*Exercise prompt*: Copy the lines from the one holding "Given: Open the Лицензия menu" through the one holding "Looking at the", inclusive, word for word, and leave the pictures out.

┌─ Excerpted records

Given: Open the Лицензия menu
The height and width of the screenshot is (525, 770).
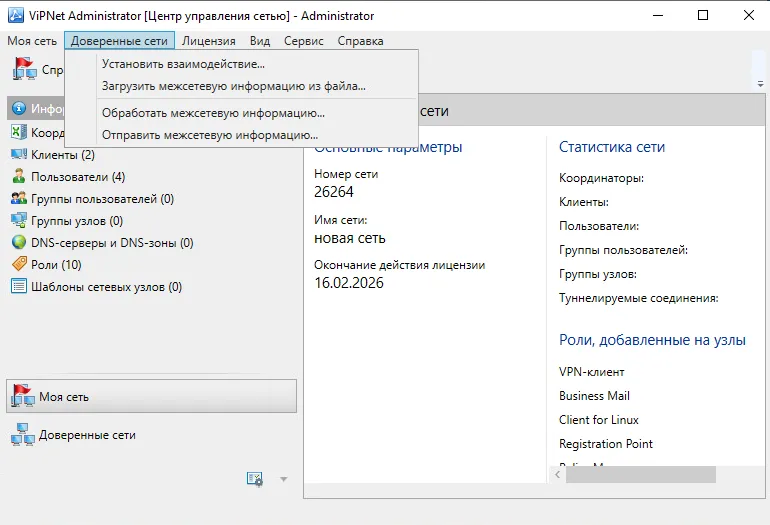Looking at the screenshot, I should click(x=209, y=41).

└─
┌─ Excerpted records

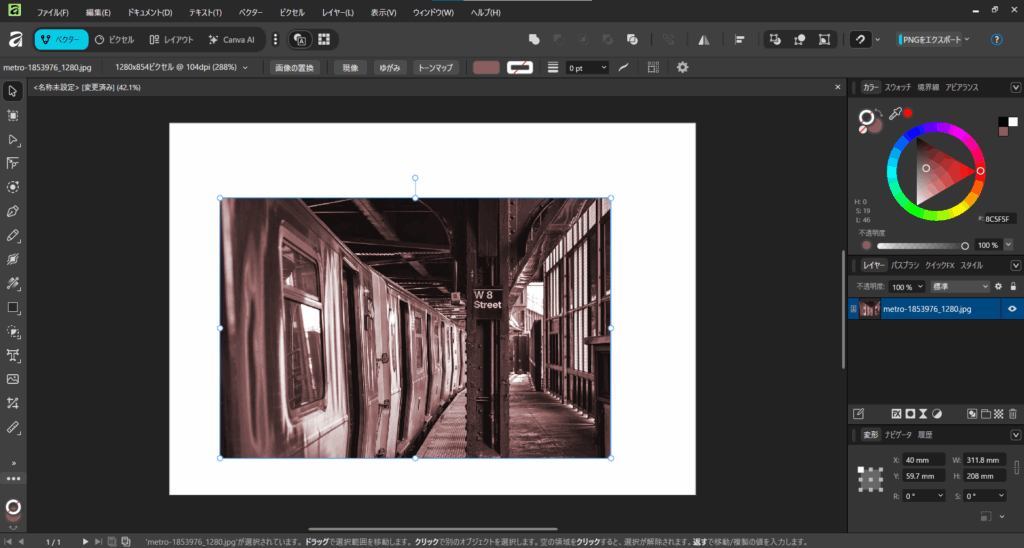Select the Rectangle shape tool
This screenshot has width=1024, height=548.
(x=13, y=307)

└─

*Written answer*:
Given: Open the Лицензия menu
The height and width of the screenshot is (525, 770).
Looking at the screenshot, I should click(x=209, y=41).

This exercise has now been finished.